Other applications with great potential for cost effective use of hydrogen may be ferries—due to their heavy loads and frequent turnaround—and trash trucks, whose weight and stop-and-go operations can strain battery life. Urban buses may be on the margin since most are candidates for overnight charging. Still, nearly 100 fuel cell buses were under test in eight states in 2021.

While cost is of paramount importance to companies (and transit agencies) seeking to make a profit, the climate crisis and government regulations will make minimizing carbon footprints an important ongoing concern. Based on current technology, hydrogen appears to offer substantial advantages. A study the American Transportation Research Institute comparing zero-emission long-haul trucks across their lifespan—manufacture, energy production and consumption, and disposal/recycling—found hydrogen trucks generate about 20 percent less carbon dioxide than electric trucks (and half that of diesel trucks).

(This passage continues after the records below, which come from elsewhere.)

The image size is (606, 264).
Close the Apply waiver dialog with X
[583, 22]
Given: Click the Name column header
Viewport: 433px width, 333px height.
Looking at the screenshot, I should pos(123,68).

The difference is mainly due to the large amounts of carbon produced in making batteries, including during often dirty mining operations and the need for recycling. (The electric trucks were assumed to require battery replacement at least once during their million-mile life.) “Ultimately, hydrogen trucks are the most environmentally friendly truck type,” said the Institute’s Jeff Short, during a presentation to the North Jersey Transportation Planning Authority’s freight committee in June. That, of course, is based on today’s best estimates—technology and world markets could change it.


Hydrogen Hubs

The prospects for using hydrogen to help power a clean economy are about to get a big boost with the award of federal grants next year to establish five or six regional “Hydrogen Hubs” around the country. The awards come from $8 billion written into the Inflation Reduction Act. The loosely defined “hubs” will span entire states such as California and multistate alliances such as six states in the Northeast stretching from Maine to New Jersey.

Proposals for the hub program are still taking shape but they look to create regional hydrogen ecosystems for supplanting fossil fuels. This includes using hydrogen both as a fuel to generate heat and electricity and taking advantage of hydrogen as a flexible energy carrier—for instance, creating it to store excess energy from solar and wind generation and to supply back-up power for data centers and other energy intensive operations.

Some proposals being developed by mining and oil producing states (such as from the alliance of Utah, Texas, North Dakota and Mississippi) look to advance carbon capture technology to produce and use natural gas-based blue hydrogen.

Numerous companies are lining up to participate, including 60 in the Northeast, many involved in industrial applications such as production of steel, concrete and fertilizers. Finding synergies among applications will be a key focus. In Sweden, Volvo has demonstrated one approach to synergy by using the excess hydrogen produced by a clean steel mill to power its on-the-road heavy duty truck tests.

Despite the flurry of activity in preparing hub proposals, the program has come under some criticism from environmental groups as a “nebulous concept” and for its funding of some fossil fuel-based applications. But it is a new, mostly untried approach for the federal government. In contrast to previous federal programs, “the hubs are focused on demonstration and deployment with less emphasis on fundamental science,” Los Alamos Lab’s Borup said. “It will be exciting to watch.”

Mark Solof is Director of Public Affairs at the North Jersey Transportation Planning Authority.